OK, so this stipend would only be available to the poor, and the well-off athletes who are barred from taking a part-time job or earning most forms of money while on scholarship are going to have to lean on Mommy and Daddy? There are middle-class athletes on scholarship whose parents are feeling the pinch, too; they might be able to squeeze sending in some money, but don't pretend that they couldn't use it either.

To replace AAU basketball, NCAA schools need to host their own four-to-five-week summer football and basketball camps that would be a mix of athletics and academics for potential recruits who are incoming high school freshmen to seniors. This would be expensive. It's also very necessary...You bring the recruits up during the time frame that the coaches are hosting their money-generating camps for rich kids with little real talent. The money from those camps is split up among the coaching staff and (in basketball) payoffs/speaking engagements to AAU coaches. I'd take all the profits from those camps (along with money from the shoe companies, which will have less interest in lining the pockets of AAU coaches) and spend it on academically, socially and physically nurturing 25 basketball and 50 football recruits for a month each summer.

It's a fascinating concept. I shudder to think what the NCAA would do if left in charge of it; they'd likely run it just like AAU is run right now. Basically, you're just consolidating, removing the middleman. Putting the NCAA in charge of anything involving an athletic camp and hoping that they will mix academics in is a mistake. There's no incentive to do that.

To ensure the integrity of a college athlete's academic progress, universities need to hire academic-athletic directors who report directly and only to the school president or chancellor. Their only concern would be the academic success of athletes. If academic fraud was uncovered, the academic-athletic director and the school's president would take the hit -- not a coach or athletic director.

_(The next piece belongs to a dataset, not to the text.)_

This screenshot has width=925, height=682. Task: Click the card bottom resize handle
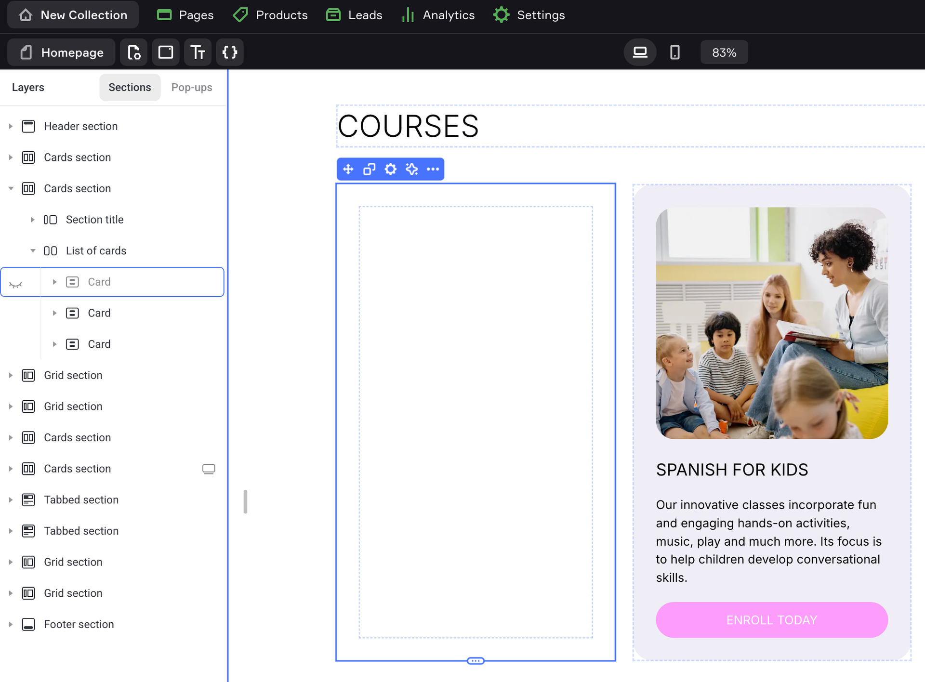point(476,661)
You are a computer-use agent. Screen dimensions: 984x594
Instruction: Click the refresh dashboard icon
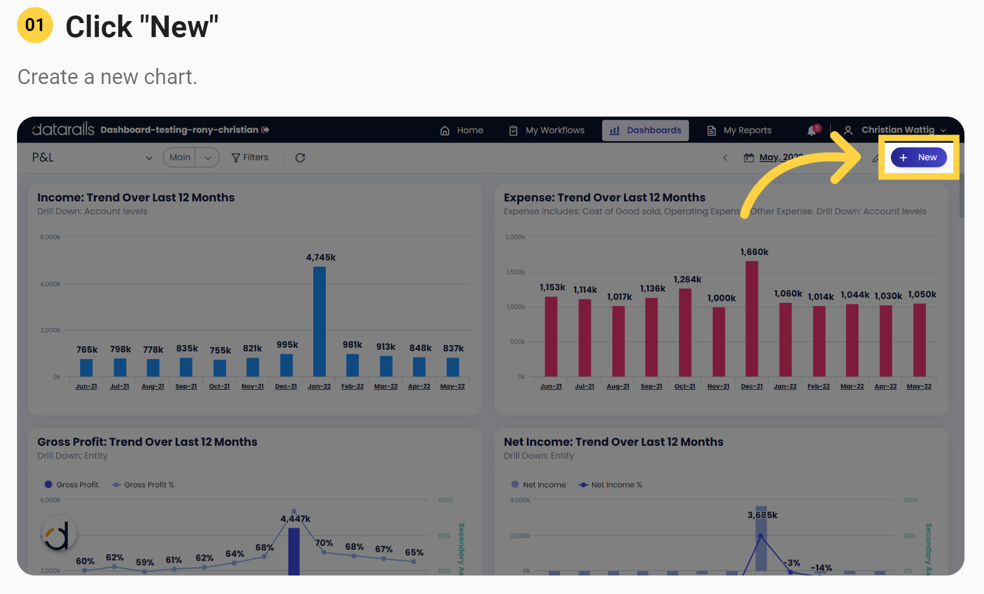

Another needless level of bureaucracy. Keep the athletic director responsible for this. The problem is that the NCAA is made up of the presidents and ADs -- they aren't going to police themselves very well; the problems with the system are a feature, not a bug. We don't blame ADs enough as is for bad performance on and off the field or court, and now they should be let off the hook?

Money is driving football and basketball. We need to financially reward high-profile athletes for embracing education, and we need to financially penalize high-profile athletes who reject education. We should not deny the uneducated an opportunity to be professional athletes. Denial creates hostility.

Ever known anyone who just wasn't suited for university, just wasn't one of those people? I have, and this is a system that creates de facto denial. This essentially creates a new age limit by tying salaries to a concept that doesn't have as much to do with the primary function of a professional athlete.

I realize that Title IX and other factors (cries of racism by shakedown artists such as Jesse Jackson) stand in the way of implementing the solutions I suggest. I'll address all of that.

Nice to see the slam of someone who has actually gone out of his way to try and see that some of the gains made in the civil rights area were actually preserved instead of stripped by those in charge of the government. Can't wait for the next one.